▶ Supplied records:
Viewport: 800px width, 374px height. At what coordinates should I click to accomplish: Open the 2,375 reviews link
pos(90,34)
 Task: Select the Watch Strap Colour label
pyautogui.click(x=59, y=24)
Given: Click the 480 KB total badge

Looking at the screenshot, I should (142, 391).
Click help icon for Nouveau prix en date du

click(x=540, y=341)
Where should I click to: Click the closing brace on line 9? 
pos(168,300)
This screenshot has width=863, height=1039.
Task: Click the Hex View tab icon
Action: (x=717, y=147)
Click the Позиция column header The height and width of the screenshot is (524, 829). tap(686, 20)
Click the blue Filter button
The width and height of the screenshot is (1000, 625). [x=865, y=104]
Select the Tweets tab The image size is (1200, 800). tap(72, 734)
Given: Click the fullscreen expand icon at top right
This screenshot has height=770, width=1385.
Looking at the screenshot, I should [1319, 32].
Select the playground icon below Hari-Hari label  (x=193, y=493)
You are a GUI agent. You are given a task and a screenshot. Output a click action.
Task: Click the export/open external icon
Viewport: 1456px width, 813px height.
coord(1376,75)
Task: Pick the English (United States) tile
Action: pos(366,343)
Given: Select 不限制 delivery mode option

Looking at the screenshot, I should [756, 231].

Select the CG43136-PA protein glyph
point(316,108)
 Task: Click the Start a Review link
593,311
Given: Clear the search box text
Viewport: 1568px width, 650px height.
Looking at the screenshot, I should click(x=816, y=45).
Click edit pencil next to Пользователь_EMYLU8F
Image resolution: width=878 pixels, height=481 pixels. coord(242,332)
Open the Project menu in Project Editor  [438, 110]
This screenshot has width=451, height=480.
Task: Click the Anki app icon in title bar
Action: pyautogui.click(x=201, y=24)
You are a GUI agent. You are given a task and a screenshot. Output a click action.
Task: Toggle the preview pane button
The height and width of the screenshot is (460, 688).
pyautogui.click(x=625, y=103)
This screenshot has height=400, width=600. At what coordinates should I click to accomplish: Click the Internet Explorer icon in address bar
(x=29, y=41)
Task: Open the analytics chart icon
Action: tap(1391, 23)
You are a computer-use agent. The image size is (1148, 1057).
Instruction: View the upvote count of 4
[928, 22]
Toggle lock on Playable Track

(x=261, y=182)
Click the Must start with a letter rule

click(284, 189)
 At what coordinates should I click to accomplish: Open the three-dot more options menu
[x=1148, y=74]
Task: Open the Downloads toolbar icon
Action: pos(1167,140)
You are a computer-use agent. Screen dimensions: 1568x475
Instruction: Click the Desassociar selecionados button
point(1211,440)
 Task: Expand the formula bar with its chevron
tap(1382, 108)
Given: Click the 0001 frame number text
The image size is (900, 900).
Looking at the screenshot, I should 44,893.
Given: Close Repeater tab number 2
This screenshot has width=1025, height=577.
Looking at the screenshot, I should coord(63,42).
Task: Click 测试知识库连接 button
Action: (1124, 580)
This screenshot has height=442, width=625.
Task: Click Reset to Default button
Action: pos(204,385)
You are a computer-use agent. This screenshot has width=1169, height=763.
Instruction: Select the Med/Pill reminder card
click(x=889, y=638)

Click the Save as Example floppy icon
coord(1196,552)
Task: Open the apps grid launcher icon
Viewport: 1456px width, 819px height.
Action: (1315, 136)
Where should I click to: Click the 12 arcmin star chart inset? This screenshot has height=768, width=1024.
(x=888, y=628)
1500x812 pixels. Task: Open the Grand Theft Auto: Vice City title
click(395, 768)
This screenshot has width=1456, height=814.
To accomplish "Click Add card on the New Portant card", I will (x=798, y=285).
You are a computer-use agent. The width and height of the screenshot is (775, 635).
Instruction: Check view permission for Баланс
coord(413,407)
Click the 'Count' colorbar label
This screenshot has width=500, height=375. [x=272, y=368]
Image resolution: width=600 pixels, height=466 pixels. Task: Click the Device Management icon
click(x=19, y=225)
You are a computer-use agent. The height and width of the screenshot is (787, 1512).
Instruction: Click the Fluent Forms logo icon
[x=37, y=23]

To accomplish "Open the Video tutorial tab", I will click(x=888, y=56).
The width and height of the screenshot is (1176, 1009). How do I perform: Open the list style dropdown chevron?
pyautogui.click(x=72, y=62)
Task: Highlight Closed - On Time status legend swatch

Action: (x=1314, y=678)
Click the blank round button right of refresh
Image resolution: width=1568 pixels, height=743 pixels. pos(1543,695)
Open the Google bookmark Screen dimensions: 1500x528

▶ Your assignment: Give back exactly the lines from the one containing "This screenshot has width=1456, height=814." through the end of the material above, and nothing else.

▶ Your solution:
This screenshot has width=1456, height=814.
To accomplish "Click Add card on the New Portant card", I will (x=798, y=285).
You are a computer-use agent. The width and height of the screenshot is (775, 635).
Instruction: Check view permission for Баланс
coord(413,407)
Click the 'Count' colorbar label
This screenshot has width=500, height=375. [x=272, y=368]
Image resolution: width=600 pixels, height=466 pixels. Task: Click the Device Management icon
click(x=19, y=225)
You are a computer-use agent. The height and width of the screenshot is (787, 1512).
Instruction: Click the Fluent Forms logo icon
[x=37, y=23]

To accomplish "Open the Video tutorial tab", I will click(x=888, y=56).
The width and height of the screenshot is (1176, 1009). How do I perform: Open the list style dropdown chevron?
pyautogui.click(x=72, y=62)
Task: Highlight Closed - On Time status legend swatch

Action: (x=1314, y=678)
Click the blank round button right of refresh
Image resolution: width=1568 pixels, height=743 pixels. pos(1543,695)
Open the Google bookmark Screen dimensions: 1500x528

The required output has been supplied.